Cornwall Council to cut 2,000 jobs in £110m budget cuts
- Published
Cornwall Council is expecting to make about 2,000 employees redundant as it cuts £110m from its budget over the next four years, it has revealed.
An emergency budget is being drawn up in a bid to meet an anticipated 30% reduction in government funding.
Members of the public and council staff are being asked to give their ideas on how money could be saved.
The council said all services it did not have to provide, such as leisure services, were vulnerable.
Council leader Alec Robertson said: "It's a major challenge, but it's also a major opportunity.
Services 'vulnerable'
"We have got this council shaped up to do what it should be doing, to focus on essential services and not to divert energy and resources to things that should be done by other people."

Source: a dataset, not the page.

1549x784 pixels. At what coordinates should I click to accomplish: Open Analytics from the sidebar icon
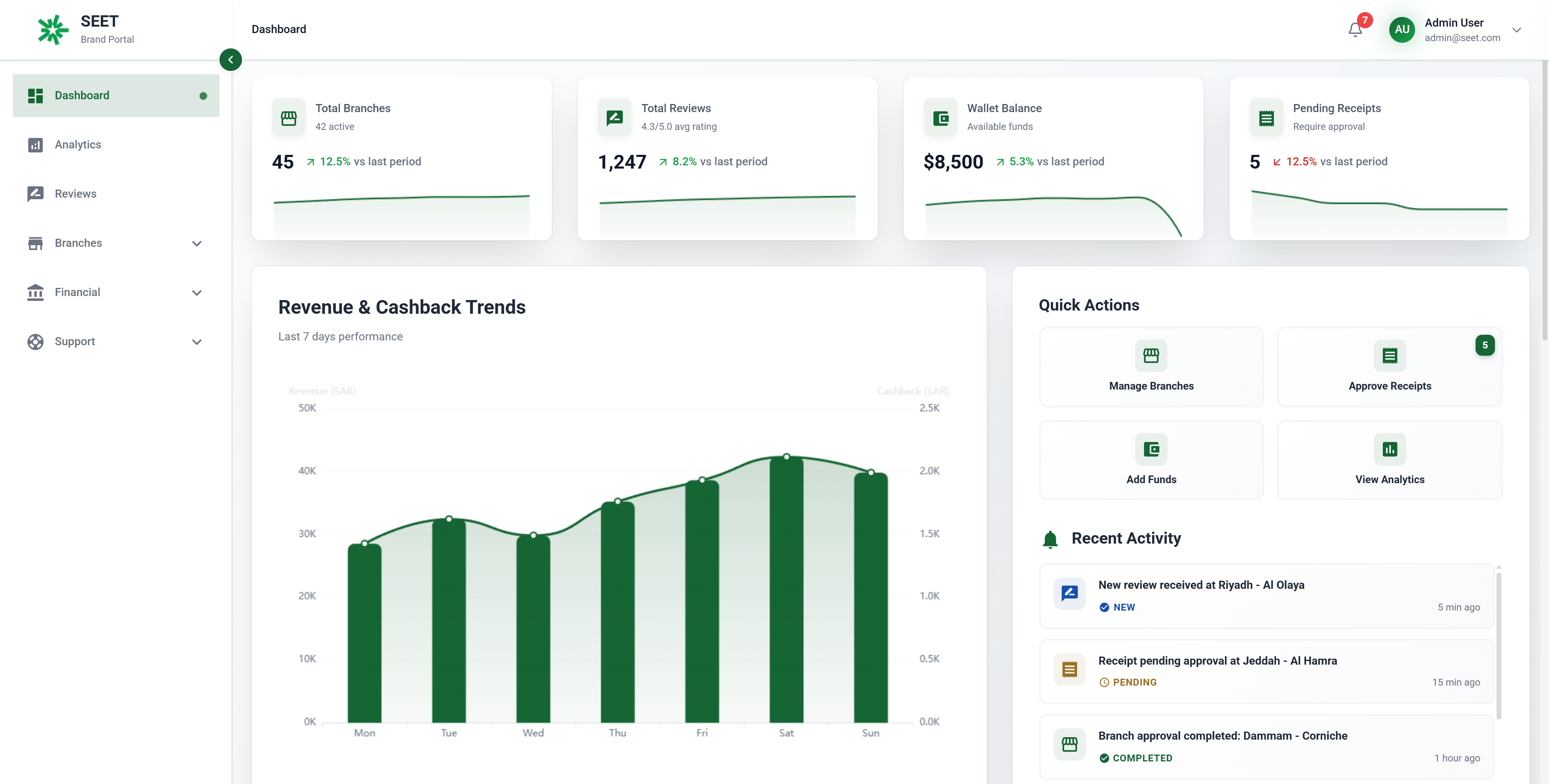[x=35, y=144]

Subsidies could be reduced to swimming pools, raising the prospect of increased charges.
The council's website will have an area for people to suggest cuts.
Mr Robertson confirmed that about 2,000 jobs would be lost as a result of the cuts.
He said: "Although we can work more efficiently, we are now at the stage where, having found all those reductions, there is no fat left in running the operation.
"We are now at the stage where we now have to look at reducing services.
"The problem is to identify which services are essential.
"Anything that is not a statutory requirement is vulnerable."
Staff pay amounts to half the council's expenditure, with six council employees earning more than £100,000 a year and Chief Executive Kevin Lavery earning about £200,000 a year.
Mr Robertson said the council had already reduced numbers of middle management employees.